* PASAJE SELECCIONADO:
+ + + +

Esta paradoja espiritual fue expresada breve e intri­gantemente en las conocidas palabras: “Con Cristo estoy juntamente crucificado, y ya no vivo yo, mas vive Cristo en mí; y lo que ahora vivo en la carne, lo vivo en la fe del hijo de Dios, el cual me amó y se entregó a sí mismo por mí” (Gálatas 2:20). Este es un versículo asombroso. Pone énfasis al rendimiento y la crucifixión del Yo, pero al mis­mo tiempo habla mucho del Yo. Predominan los pronom­bres personales. Tenemos que seguir el razonamiento de Pablo con mucho cuidado.

Es evidente que habla de tres entidades (“yo”) dis­tintas, o mejor dicho, tres aspectos del Yo. “Con Cristo estoy juntamente crucificado...,“ dice al empezar. Esta es la parte del yo que necesita ser crucificada. Es aquel Yo orgulloso, perverso, y egoísta que busca gloriarse en todo. Luego sigue Pablo, “y vivo”. Esta es la parte del yo que vive más allá de su crucifixión. Es nuestro ser esencial, el Yo verdadero, imperecedero y eterno. Dios mismo lo ha creado y no lo destruirá; vivirá para siempre. “No (vivo) ya yo, mas Cristo vive en mí,” concluye Pablo. He aquí el secreto. Cuando se crucifica el yo carnal y egoísta, enton­ces puede haber un yo genuino, lleno y poseído de Cristo. Por lo tanto, Pablo un momento dice: “Estoy muerto,” y luego “Estoy vivo.” Entonces clarifica al añadir: “Cristo vive en mí.” La crucifixión del Yo es muerte que conduce a la vida.

+ + + +

* LISTA DE TAREAS:
1. Reproduce sin cambios los registros: empieza en la línea que contiene "Given: Click the count badge on the Cub tag" y sigue hasta el último registro, incluidos ambos extremos.
2. Retoma el pasaje sobre la crucifixión del yo en Gálatas 2:20 y continúalo a partir de su última oración.

+ + + +

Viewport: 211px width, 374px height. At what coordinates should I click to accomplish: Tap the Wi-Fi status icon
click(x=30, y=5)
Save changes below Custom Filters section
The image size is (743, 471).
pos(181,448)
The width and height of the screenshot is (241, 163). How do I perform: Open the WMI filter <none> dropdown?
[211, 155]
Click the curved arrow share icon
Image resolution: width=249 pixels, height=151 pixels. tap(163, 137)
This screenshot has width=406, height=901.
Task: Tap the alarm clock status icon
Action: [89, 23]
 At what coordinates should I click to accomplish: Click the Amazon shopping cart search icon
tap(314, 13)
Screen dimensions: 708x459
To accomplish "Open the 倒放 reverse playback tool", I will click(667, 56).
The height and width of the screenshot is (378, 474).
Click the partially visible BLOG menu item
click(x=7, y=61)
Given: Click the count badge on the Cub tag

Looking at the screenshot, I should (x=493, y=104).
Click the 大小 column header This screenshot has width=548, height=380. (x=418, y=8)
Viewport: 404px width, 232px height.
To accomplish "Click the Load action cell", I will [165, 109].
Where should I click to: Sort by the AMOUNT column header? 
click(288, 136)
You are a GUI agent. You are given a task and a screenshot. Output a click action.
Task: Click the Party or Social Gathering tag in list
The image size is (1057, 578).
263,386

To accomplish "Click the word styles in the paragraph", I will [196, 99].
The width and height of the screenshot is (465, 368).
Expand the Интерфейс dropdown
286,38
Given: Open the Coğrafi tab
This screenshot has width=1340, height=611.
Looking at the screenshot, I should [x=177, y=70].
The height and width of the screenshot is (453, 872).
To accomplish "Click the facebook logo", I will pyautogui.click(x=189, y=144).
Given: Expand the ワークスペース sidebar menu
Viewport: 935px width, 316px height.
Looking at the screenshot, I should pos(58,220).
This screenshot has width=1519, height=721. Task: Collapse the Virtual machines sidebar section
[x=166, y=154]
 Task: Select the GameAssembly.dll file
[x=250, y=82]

+ + + +

* RESPUESTAS EN ORDEN:
1.
Given: Click the count badge on the Cub tag

Looking at the screenshot, I should (x=493, y=104).
Click the 大小 column header This screenshot has width=548, height=380. (x=418, y=8)
Viewport: 404px width, 232px height.
To accomplish "Click the Load action cell", I will [165, 109].
Where should I click to: Sort by the AMOUNT column header? 
click(288, 136)
You are a GUI agent. You are given a task and a screenshot. Output a click action.
Task: Click the Party or Social Gathering tag in list
The image size is (1057, 578).
263,386

To accomplish "Click the word styles in the paragraph", I will [196, 99].
The width and height of the screenshot is (465, 368).
Expand the Интерфейс dropdown
286,38
Given: Open the Coğrafi tab
This screenshot has width=1340, height=611.
Looking at the screenshot, I should [x=177, y=70].
The height and width of the screenshot is (453, 872).
To accomplish "Click the facebook logo", I will pyautogui.click(x=189, y=144).
Given: Expand the ワークスペース sidebar menu
Viewport: 935px width, 316px height.
Looking at the screenshot, I should pos(58,220).
This screenshot has width=1519, height=721. Task: Collapse the Virtual machines sidebar section
[x=166, y=154]
 Task: Select the GameAssembly.dll file
[x=250, y=82]

2.
Se cuenta la historia de un señor que leía la página de los fallecimientos en el periódico, cuando, ¡cuál no sería su sorpresa, encontró su propio nombre en la lista! Volvió a leerla. Las iniciales, el apellido, hasta la dirección de su casa estaban allí. ¡Anunciaban que él había muerto! Pri­mero le causó risa, pero luego sonó el teléfono muchas veces. Sus conocidos llamaban adoloridos para preguntar la causa de tan repentina muerte. Al fin muy irritado lla­mó al redactor. “Señor,” dijo, “han anunciado mi falleci­miento en el periódico de esta mañana y resulta que estoy verdaderamente vivo. Esto les está causando mucho confu­sión a mis amigos. ¡Demando que corrijan este error!”

El redactor, confuso, no supo qué decir hasta que, inspirado dijo: “No tenga usted pena, señor, corregiremos todo. ¡Mañana pondremos su nombre en la lista de recién nacidos!”

Es una parábola espiritual. Si morimos con respecto al viejo yo carnal, de repente nos encontramos vivos en Cristo de una manera nueva, porque después de la cruci­fixión viene la resurrección. Muere el yo viejo y es levan­tado un yo nuevo. Ponemos nuestro nombre en el anuncio de los fallecidos e inmediatamente nos hallamos en la lista de los recién nacidos.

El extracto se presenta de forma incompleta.